- _PROBLEM_: Look through the entries for the string "field" and copy every line where it shows up.

------ DATASET RECORDS ------

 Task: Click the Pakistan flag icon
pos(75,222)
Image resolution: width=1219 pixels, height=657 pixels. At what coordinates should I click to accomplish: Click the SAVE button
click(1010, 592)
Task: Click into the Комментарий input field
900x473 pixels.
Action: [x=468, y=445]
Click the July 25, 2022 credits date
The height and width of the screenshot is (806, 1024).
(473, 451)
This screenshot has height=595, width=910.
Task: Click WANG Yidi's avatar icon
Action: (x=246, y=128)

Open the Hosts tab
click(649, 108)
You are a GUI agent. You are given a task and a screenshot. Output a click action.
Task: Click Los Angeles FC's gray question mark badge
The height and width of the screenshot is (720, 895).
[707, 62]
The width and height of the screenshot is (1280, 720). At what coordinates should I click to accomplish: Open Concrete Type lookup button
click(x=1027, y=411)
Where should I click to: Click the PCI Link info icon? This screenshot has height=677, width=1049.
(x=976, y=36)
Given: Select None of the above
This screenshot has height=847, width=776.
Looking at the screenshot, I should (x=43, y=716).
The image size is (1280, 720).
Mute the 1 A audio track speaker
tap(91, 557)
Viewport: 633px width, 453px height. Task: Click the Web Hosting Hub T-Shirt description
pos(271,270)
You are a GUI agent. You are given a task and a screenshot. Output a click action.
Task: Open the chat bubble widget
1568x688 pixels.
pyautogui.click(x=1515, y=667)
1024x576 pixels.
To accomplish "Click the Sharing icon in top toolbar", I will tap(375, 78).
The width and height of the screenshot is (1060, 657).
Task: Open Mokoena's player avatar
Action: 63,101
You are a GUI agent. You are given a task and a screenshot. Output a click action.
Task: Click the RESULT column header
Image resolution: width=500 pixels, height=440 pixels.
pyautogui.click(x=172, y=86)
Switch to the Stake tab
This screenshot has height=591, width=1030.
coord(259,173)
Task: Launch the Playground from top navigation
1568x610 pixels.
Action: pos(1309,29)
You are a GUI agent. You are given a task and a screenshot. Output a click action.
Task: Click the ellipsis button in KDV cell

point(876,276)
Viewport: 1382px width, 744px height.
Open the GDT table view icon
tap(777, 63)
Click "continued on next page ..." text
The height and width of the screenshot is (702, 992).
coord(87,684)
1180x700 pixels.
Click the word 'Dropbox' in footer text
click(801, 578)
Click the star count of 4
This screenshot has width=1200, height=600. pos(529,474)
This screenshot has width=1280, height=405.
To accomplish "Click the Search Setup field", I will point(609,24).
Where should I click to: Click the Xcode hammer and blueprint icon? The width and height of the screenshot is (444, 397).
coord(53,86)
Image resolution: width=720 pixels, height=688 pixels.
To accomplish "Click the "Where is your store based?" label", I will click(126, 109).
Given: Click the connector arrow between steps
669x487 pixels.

------

- _OUTPUT BELOW_:
Task: Click into the Комментарий input field
To accomplish "Click the Search Setup field", I will point(609,24).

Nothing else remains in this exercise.